(Document passage)
>>>>>

Coatings Blamed for Aircraft Fuel Leak
Flawed coatings are responsible for a fuel leak in Boeing’s 787 Dreamliner aircraft, investigators in Japan have determined after a slew of problems have grounded the planes worldwide.
A fuel leak in a Japan Airlines Boeing 787 Dreamliner during maintenance work was due to a malfunction in the valve of a fuel pipe caused by a problem with the coatings, Japan's Land, Infrastructure, Transport and Tourism Ministry (MLIT) said on Friday (Feb. 22).
The ministry launched an investigation after two fuel leaks occured on a Dreamliner operated by Japan Airlines Co. Ltd. just days before the plane was grounded around the world following several battery problems.
2 Fuel Leaks
As maintenance engineers removed fuel from a 787 at Narita International Airport on Jan. 13, about 100 liters of jet fuel leaked from the valve. An indicator in the cockpit showed the valve was closed when it was actually open.
The same aircraft had leaked fuel at Boston's Logan International Airport on Jan. 9, and an investigation found that a foreign substance stuck in the fuel tank caused a different valve to fail.
Japan's Transport Ministry said it believed there were deficiencies in the way electrical-insulating coatings were applied during the manufacturing process to the mechanism that opens and closes the fuel tank valve.
"The problem of fuel leaks has been cleared up," said Akihiro Ohta, minister of MLIT.
The ministry's air safety regulators instructed Japan Airlines and All Nippon Airways Co. to conduct more rigorous valve checks each time the aircraft flies or during inspections. Both carriers said they had received the instructions, but declined to comment further, The Wall Street Journal reported.

<<<<<

(Extracted material)

>>>>>

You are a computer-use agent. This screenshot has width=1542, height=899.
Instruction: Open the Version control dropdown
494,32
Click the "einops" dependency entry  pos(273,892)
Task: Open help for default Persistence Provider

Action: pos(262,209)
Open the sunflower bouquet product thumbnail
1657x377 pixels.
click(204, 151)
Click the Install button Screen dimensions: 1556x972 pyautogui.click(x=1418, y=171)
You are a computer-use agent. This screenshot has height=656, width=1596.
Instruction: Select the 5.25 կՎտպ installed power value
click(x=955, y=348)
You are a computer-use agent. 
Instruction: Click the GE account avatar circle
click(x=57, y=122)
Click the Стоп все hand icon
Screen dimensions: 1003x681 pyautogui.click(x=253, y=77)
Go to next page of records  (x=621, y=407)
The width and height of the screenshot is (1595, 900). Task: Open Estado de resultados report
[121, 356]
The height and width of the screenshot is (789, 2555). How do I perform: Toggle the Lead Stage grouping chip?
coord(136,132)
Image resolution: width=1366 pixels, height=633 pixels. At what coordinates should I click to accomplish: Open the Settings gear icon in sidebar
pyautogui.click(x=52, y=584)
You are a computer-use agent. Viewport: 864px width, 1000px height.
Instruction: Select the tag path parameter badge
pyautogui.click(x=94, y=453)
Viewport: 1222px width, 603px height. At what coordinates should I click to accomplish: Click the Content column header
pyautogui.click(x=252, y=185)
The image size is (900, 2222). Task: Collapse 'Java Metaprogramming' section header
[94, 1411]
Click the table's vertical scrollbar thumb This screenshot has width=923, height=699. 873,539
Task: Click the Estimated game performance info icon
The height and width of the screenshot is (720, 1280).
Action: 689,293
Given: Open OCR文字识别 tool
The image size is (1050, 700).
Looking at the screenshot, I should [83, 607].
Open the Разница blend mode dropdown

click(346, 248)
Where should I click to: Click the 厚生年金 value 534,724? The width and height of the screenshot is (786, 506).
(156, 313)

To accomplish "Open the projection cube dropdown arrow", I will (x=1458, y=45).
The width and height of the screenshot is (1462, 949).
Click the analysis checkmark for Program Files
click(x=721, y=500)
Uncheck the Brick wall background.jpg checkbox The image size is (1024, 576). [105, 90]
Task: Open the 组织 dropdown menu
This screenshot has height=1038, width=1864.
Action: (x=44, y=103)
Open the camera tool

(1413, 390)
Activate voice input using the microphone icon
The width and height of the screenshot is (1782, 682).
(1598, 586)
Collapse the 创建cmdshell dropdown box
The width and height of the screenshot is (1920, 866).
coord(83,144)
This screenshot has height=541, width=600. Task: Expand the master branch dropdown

<<<<<

(Requirement 1) From the article on the Dreamliner fuel leak, quote the passage that begins with the words "The ministry launched" and ends after the words "fuel tank valve.".
(Requirement 2)
Using the article on the Dreamliner fuel leak, answer each question:
(a) About how many liters of jet fuel leaked from the valve at Narita International Airport on Jan. 13?
(b) At which airport did the same aircraft leak fuel on Jan. 9?
(c) Which two carriers did the ministry's air safety regulators instruct to conduct more rigorous valve checks?

(Response area 1)
The ministry launched an investigation after two fuel leaks occured on a Dreamliner operated by Japan Airlines Co. Ltd. just days before the plane was grounded around the world following several battery problems.
2 Fuel Leaks
As maintenance engineers removed fuel from a 787 at Narita International Airport on Jan. 13, about 100 liters of jet fuel leaked from the valve. An indicator in the cockpit showed the valve was closed when it was actually open.
The same aircraft had leaked fuel at Boston's Logan International Airport on Jan. 9, and an investigation found that a foreign substance stuck in the fuel tank caused a different valve to fail.
Japan's Transport Ministry said it believed there were deficiencies in the way electrical-insulating coatings were applied during the manufacturing process to the mechanism that opens and closes the fuel tank valve.

(Response area 2)
(a) About 100 liters.
(b) Boston's Logan International Airport.
(c) Japan Airlines and All Nippon Airways Co.